Records for the exercise START

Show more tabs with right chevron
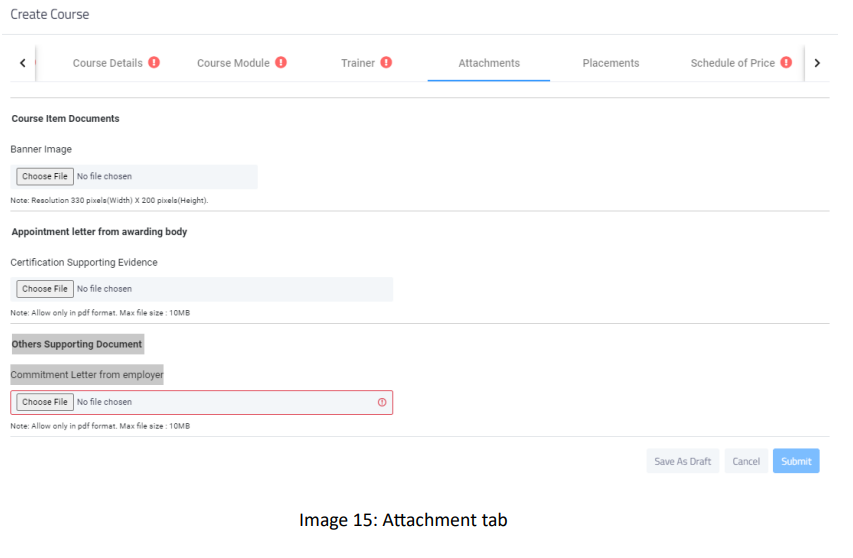 [817, 63]
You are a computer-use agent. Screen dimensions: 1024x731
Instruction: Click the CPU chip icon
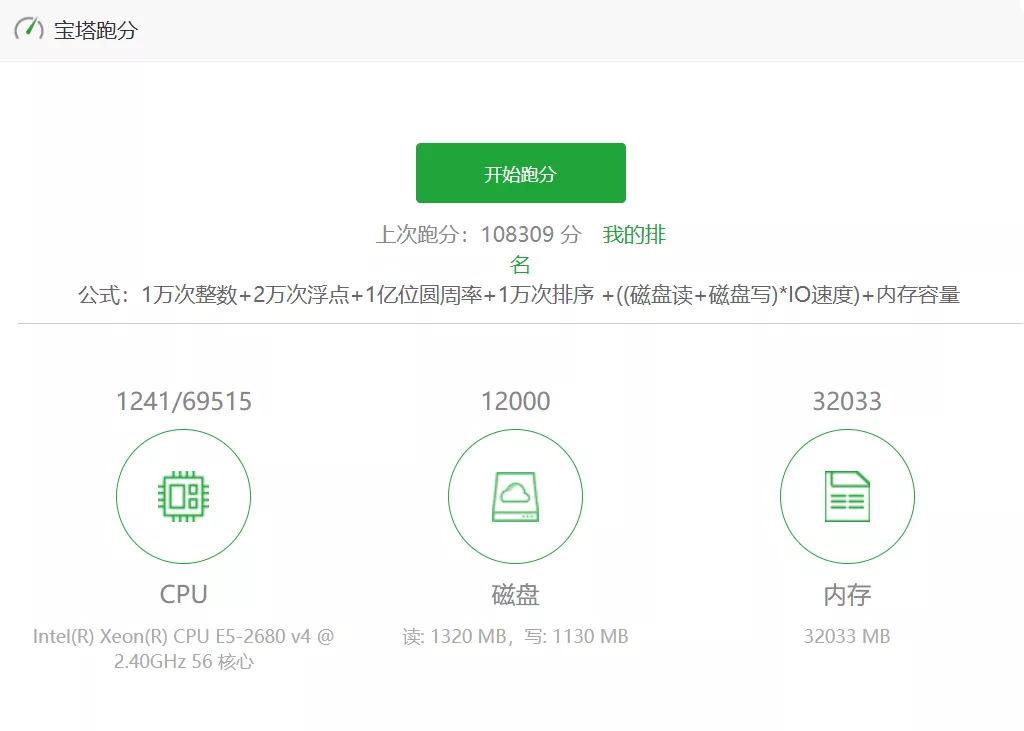(x=183, y=497)
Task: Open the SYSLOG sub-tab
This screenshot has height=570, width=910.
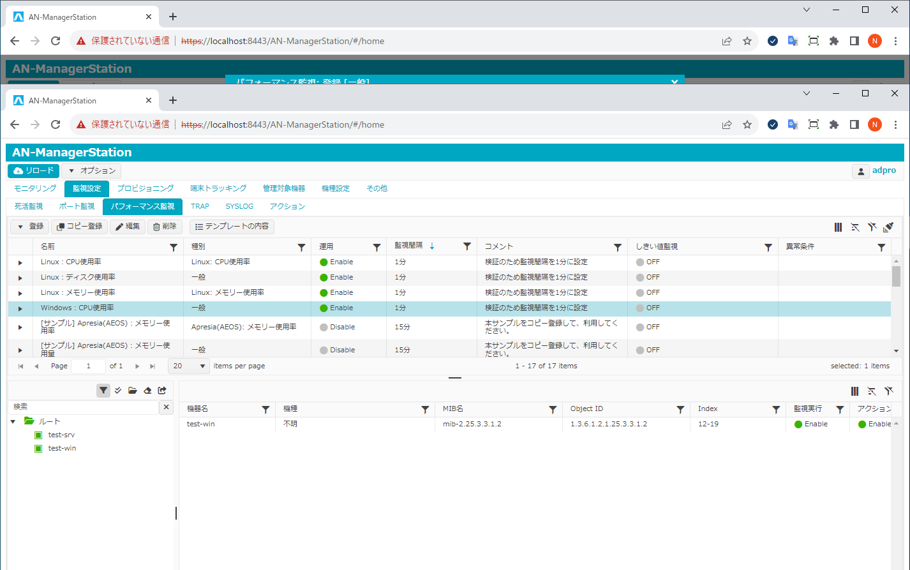Action: 239,207
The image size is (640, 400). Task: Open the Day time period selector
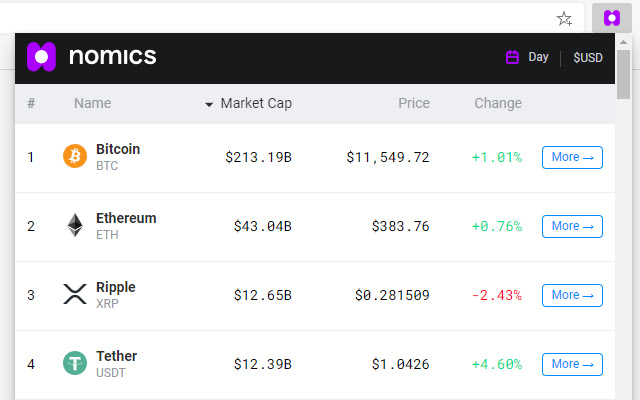tap(538, 57)
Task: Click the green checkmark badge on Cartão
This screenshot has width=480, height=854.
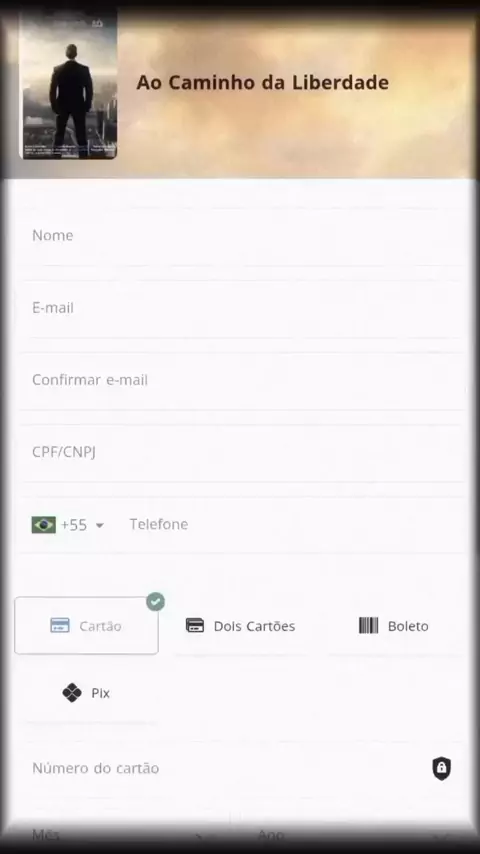Action: click(155, 602)
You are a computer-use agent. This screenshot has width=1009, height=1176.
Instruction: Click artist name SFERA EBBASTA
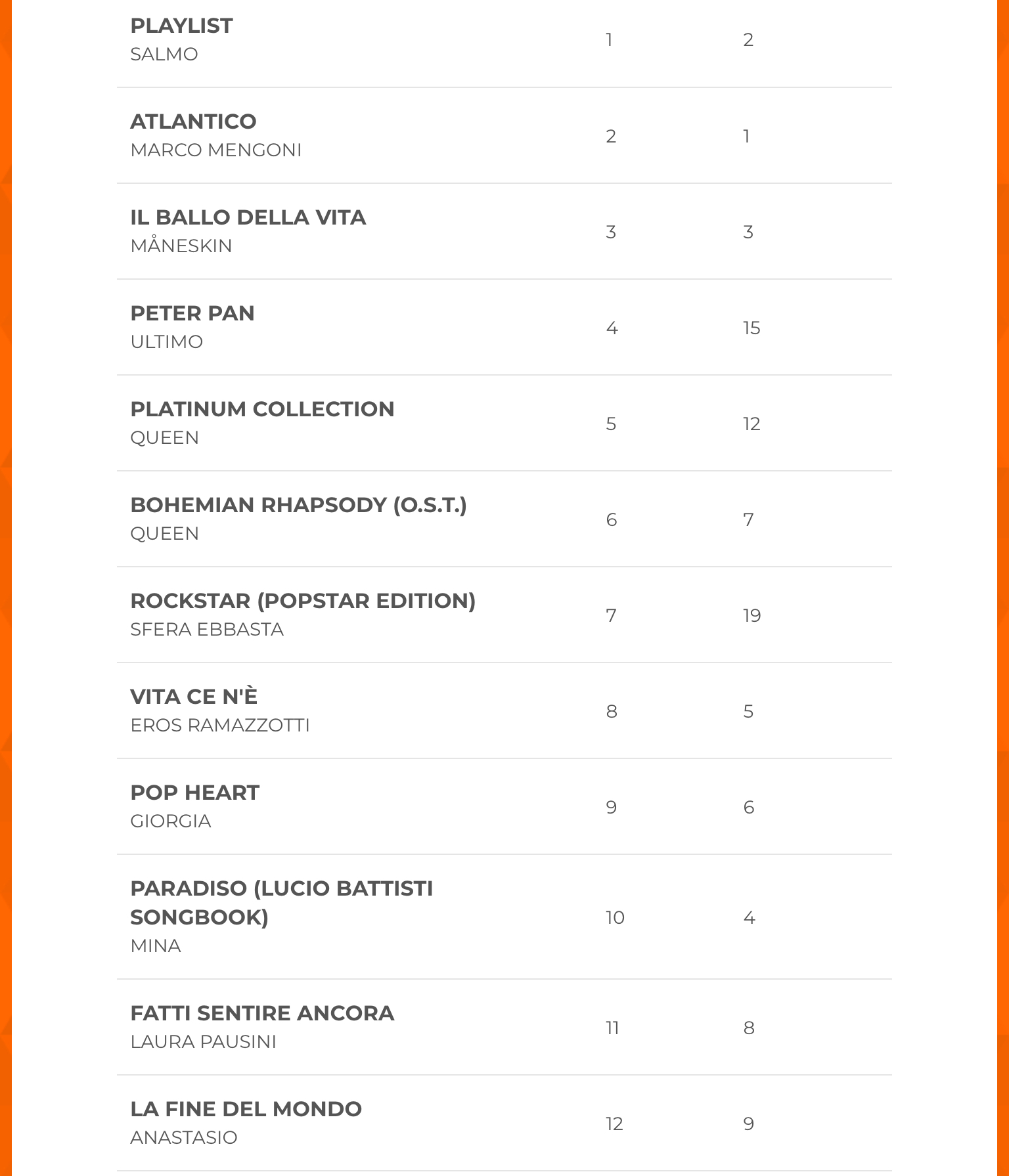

Records for the exercise END

• What is required:
Pictures omitted, give the entries again exactly.

• Response to the task:
Show more tabs with right chevron
 [817, 63]
You are a computer-use agent. Screen dimensions: 1024x731
Instruction: Click the CPU chip icon
(x=183, y=497)
Task: Open the SYSLOG sub-tab
This screenshot has height=570, width=910.
Action: 239,207
The image size is (640, 400). Task: Open the Day time period selector
tap(538, 57)
Task: Click the green checkmark badge on Cartão
This screenshot has width=480, height=854.
Action: click(155, 602)
You are a computer-use agent. This screenshot has width=1009, height=1176.
Instruction: Click artist name SFERA EBBASTA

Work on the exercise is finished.